Source excerpt
-- BEGIN --
In case you need pagination, you can use the method engine.createVirtualList which will create a view like object with the following properties:

  • startIndex - index from which the data-bind-for will start generating DOM elements. The default value is 0.
  • pageSize - maximum number of elements that will be generated from the data-bind-for.

Virtual lists are used by applying them to the data-bind-for attributes with an array of your model. The virtual list will serve as a view, so it will not change the array. One virtual list can be used in different expressions with different arrays and if you change a property of the virtual list it will automatically apply the change to all arrays that it is associated with. The only thing that you must do is to call synchronizeModels.

For example, let's say we have a model g_Game with property heroes which is an array and has ~100 elements. At any time we want to show only 5 heroes and want buttons which will show the next and previous page. It will be way more efficient if we generate only 5 UI elements, instead of generating a 100 and hiding 95 of them. This can be achieved easily with only a few lines of JavaScript.

<div class="heroes-board">
    <div class="hero" data-bind-for="iter:uiState.vList({{g_Game.heroes}})">
        ...
    <div>
    <div class="button" onclick="nextPage()"> </div>
    <div class="button" onclick="prevPage()"> </div>
</div>
<script>
    var uiState = new Object;
    function update() {
        engine.synchronizeModels();
        window.requestAnimationFrame(update);
    }
    engine.on("Ready", function() {
        uiState.vList = engine.createVirtualList();
        uiState.vList.startIndex = 0;
        uiState.vList.pageSize = 5;
        windows.requestanimationframe(update);
    }
    function nextPage() {
        if (uiState.vList.startIndex + uiState.vList.pageSize < g_Game.heroes.length)
            uiState.vList.startIndex += uiState.vList.pageSize;
    }
    function prevPage() {
        if (uiState.vList.startIndex - uiState.vList.pageSize >= 0)
            uiState.vList.startIndex -= uiState.vList.pageSize;
    }
</script>

Data binding events

The data binding events are dom element attributes for attaching event listeners on the DOM.

Example: 

<div class="shop-menu" data-bind-for="item:{{g_Shop.items}}">
    <div class="item-box" data-bind-[eventName]="g_Shop.buyItem(event, this, {{item}})">
    </div>
</div>
  • event - The JavaScript Event object from the fired event.
  • [eventName]- All events listed in Supported Events. Example: click, mouseup, dblckick, etc.
  • this - Is set to the DOM element on which the handler is registered.

Supported Events

  • abort: is fired when the loading of a resource has been aborted.
  • blur: is fired when an element has lost focus
  • click: is fired when a pointing device button (usually a mouse's primary button) is pressed and released on a single element.
  • dblclick: is fired when a pointing device button (usually a mouse's primary button) is clicked twice on a single element.
  • error: is fired when an error occurred; the exact circumstances vary, events by this name are used from a variety of APIs.
  • focus: is fired when an element has received focus.
  • focusin: is fired when an element is about to receive focus.
  • focusout: is fired when an element is about to lose focus.
  • keydown: is fired when a key is pressed down.
  • keypress: is fired when a key that produces a character value is pressed down.
  • keyup: is fired when a key is released.
  • load: is fired when progression has begun successful.
  • mousedown: is fired when a pointing device button is pressed on an element.
  • mouseover: is fired when a pointing device is moved onto the element that has the listener attached or onto one of its children.
-- END --
Work instructions
Reproduce the data-binding excerpt, starting at the words "For example, let's" and stopping after the words "lines of JavaScript.". Answer from the data-binding excerpt above alone.

Given records
-- BEGIN --
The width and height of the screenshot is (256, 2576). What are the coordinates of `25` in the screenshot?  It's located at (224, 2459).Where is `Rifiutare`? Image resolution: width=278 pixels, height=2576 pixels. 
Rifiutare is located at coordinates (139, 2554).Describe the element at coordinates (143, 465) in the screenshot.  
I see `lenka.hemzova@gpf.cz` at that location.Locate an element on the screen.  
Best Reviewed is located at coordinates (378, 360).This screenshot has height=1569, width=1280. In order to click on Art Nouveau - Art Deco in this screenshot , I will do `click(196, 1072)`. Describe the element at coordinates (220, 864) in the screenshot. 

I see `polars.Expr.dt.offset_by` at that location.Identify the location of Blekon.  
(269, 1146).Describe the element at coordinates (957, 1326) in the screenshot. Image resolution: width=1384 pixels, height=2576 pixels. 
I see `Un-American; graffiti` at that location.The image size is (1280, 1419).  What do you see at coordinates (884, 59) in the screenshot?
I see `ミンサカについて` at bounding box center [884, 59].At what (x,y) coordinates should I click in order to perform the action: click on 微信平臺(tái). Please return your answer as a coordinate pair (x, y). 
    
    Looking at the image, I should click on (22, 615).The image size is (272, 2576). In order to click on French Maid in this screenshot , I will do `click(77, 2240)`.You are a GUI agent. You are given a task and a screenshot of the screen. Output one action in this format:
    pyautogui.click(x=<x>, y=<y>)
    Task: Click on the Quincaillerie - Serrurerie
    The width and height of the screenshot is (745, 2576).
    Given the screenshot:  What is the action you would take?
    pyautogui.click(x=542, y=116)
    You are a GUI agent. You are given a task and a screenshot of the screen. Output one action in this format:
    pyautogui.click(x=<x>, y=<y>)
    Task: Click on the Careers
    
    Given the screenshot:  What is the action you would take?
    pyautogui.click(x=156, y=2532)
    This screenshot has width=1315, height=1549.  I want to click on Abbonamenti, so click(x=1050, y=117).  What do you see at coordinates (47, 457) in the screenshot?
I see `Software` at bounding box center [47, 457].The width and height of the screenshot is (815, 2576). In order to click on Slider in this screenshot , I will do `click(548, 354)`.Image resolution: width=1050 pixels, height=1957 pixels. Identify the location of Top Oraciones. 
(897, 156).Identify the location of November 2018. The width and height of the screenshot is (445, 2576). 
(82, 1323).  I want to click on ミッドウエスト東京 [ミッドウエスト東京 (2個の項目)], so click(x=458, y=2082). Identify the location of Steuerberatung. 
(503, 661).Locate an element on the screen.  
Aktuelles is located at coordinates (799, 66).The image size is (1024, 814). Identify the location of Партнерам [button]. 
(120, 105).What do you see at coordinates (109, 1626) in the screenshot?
-- END --
Result for this task
For example, let's say we have a model g_Game with property heroes which is an array and has ~100 elements. At any time we want to show only 5 heroes and want buttons which will show the next and previous page. It will be way more efficient if we generate only 5 UI elements, instead of generating a 100 and hiding 95 of them. This can be achieved easily with only a few lines of JavaScript.